[Your assignment]: Transcribe, word for word and without additions, each line below from the one containing "The image size is (800, 450)." through the one containing "Enable Update permission for Search Events", both ends included.

○ ○ ○ ○ ○

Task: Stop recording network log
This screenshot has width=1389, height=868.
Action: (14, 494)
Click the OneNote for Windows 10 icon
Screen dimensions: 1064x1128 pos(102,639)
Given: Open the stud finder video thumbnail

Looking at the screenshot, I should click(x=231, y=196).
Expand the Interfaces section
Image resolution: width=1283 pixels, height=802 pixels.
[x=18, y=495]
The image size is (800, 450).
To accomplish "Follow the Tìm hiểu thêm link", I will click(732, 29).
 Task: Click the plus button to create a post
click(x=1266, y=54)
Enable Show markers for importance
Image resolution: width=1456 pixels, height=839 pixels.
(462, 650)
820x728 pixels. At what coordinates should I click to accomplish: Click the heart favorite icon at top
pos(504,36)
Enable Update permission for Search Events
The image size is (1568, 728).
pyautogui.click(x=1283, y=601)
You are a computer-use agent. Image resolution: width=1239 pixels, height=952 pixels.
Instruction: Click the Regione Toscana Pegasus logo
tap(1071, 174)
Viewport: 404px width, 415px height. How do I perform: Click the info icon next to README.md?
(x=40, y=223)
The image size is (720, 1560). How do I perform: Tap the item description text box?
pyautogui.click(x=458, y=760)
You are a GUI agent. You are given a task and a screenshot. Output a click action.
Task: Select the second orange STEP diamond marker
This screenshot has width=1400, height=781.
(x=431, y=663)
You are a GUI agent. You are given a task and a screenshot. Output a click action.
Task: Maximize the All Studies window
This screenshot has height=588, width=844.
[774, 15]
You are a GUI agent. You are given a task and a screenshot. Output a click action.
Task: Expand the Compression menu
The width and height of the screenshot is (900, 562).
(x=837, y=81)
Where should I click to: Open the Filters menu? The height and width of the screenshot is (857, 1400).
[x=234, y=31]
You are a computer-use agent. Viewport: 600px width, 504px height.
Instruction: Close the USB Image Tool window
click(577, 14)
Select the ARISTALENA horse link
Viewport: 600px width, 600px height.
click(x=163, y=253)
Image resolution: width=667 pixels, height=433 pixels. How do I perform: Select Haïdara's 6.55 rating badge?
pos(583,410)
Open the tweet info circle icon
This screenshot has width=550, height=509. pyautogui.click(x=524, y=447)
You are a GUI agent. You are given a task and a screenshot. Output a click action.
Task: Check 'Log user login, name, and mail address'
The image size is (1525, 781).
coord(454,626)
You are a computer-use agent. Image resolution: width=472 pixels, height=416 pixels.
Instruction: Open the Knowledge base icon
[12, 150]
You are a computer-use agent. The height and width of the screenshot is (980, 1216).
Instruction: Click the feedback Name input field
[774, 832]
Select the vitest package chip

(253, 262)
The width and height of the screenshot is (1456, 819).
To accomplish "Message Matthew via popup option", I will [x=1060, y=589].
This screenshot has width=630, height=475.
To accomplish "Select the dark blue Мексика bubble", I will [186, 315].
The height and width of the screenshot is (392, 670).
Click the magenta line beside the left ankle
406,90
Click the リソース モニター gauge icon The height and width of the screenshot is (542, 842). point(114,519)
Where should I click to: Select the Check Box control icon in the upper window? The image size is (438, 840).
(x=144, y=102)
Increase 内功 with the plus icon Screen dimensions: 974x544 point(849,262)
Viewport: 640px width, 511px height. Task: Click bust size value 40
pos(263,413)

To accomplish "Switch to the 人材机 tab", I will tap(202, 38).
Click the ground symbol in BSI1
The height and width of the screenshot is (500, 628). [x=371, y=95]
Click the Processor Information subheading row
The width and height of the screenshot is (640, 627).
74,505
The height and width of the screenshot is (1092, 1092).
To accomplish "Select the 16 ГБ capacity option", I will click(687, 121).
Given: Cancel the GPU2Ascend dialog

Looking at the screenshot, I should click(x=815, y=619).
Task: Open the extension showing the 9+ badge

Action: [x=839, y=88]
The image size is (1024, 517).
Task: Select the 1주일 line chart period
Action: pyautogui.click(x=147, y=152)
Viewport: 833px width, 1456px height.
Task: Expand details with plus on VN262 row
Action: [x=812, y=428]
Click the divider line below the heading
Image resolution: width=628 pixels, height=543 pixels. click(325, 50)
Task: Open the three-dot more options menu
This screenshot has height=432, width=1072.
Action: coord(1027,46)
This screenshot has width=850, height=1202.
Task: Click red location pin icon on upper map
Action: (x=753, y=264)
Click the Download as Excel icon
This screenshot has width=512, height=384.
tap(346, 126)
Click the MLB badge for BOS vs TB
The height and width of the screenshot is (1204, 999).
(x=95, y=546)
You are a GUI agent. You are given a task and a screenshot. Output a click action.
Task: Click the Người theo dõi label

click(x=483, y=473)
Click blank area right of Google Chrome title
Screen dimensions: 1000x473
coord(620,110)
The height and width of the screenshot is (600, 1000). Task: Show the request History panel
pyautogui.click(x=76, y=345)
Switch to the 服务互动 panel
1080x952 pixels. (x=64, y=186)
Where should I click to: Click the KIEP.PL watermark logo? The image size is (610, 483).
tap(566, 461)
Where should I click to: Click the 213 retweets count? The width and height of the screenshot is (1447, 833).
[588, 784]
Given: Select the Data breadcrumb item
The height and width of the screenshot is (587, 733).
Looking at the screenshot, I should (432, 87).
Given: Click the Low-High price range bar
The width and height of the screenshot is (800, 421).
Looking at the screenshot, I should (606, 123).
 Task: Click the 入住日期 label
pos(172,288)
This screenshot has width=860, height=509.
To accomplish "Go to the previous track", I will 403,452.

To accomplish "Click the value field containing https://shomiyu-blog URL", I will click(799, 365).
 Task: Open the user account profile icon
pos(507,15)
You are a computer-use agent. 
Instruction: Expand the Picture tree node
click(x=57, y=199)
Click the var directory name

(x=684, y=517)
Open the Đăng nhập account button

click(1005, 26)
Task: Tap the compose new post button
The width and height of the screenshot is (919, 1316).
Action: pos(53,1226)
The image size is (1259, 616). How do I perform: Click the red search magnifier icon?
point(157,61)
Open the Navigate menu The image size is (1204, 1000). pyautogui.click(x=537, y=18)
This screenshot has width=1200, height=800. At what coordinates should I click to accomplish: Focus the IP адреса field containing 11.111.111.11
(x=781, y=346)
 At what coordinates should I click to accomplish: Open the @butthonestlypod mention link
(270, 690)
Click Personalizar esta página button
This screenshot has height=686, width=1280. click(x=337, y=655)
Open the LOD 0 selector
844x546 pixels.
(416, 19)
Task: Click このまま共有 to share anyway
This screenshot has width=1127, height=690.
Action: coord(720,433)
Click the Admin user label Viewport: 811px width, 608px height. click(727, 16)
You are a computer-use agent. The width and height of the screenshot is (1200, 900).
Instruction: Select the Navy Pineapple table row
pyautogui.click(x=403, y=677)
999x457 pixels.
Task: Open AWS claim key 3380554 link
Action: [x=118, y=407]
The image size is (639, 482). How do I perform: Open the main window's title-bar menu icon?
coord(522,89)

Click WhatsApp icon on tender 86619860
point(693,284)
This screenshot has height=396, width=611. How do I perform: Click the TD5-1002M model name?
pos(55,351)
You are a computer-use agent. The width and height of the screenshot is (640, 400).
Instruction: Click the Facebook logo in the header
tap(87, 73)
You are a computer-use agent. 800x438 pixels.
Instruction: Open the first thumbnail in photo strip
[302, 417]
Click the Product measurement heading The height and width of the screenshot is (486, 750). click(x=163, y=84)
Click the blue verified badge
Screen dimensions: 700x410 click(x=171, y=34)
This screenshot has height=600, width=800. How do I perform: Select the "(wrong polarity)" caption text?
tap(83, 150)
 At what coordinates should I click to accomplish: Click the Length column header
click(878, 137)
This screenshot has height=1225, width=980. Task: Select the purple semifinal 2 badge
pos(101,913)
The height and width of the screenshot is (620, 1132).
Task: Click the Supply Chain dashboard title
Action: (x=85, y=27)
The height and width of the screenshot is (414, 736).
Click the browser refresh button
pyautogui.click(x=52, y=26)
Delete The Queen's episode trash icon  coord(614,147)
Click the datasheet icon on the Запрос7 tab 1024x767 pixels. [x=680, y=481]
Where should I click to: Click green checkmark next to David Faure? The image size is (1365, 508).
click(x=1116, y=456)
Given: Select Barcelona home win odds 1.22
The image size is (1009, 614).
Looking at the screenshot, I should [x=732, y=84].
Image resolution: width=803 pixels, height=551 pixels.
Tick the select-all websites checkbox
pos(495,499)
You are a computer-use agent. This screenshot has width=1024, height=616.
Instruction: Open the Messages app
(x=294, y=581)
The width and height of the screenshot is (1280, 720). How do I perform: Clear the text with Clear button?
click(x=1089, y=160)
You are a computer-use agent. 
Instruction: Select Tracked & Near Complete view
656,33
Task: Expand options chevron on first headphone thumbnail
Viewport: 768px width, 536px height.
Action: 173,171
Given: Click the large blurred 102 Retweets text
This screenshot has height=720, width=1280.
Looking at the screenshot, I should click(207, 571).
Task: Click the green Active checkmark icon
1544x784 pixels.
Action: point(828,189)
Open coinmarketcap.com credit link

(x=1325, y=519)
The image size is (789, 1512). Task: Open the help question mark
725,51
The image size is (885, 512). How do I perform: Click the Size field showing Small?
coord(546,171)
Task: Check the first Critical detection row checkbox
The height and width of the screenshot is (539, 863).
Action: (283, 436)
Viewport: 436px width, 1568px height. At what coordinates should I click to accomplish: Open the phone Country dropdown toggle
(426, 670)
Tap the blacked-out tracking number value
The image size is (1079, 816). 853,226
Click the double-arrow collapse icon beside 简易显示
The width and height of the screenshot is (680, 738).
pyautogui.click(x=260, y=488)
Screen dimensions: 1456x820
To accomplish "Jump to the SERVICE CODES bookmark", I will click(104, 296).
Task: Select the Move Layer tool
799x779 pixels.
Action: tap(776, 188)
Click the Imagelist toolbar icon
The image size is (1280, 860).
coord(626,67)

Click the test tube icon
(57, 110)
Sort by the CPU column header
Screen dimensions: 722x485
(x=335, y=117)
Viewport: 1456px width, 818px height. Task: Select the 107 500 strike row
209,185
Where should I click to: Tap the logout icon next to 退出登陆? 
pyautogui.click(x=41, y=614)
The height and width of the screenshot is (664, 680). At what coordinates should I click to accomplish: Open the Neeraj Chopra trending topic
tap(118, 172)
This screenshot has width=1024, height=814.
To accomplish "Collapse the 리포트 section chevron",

○ ○ ○ ○ ○

[Result for this task]:
The image size is (800, 450).
To accomplish "Follow the Tìm hiểu thêm link", I will click(732, 29).
 Task: Click the plus button to create a post
click(x=1266, y=54)
Enable Show markers for importance
Image resolution: width=1456 pixels, height=839 pixels.
(462, 650)
820x728 pixels. At what coordinates should I click to accomplish: Click the heart favorite icon at top
pos(504,36)
Enable Update permission for Search Events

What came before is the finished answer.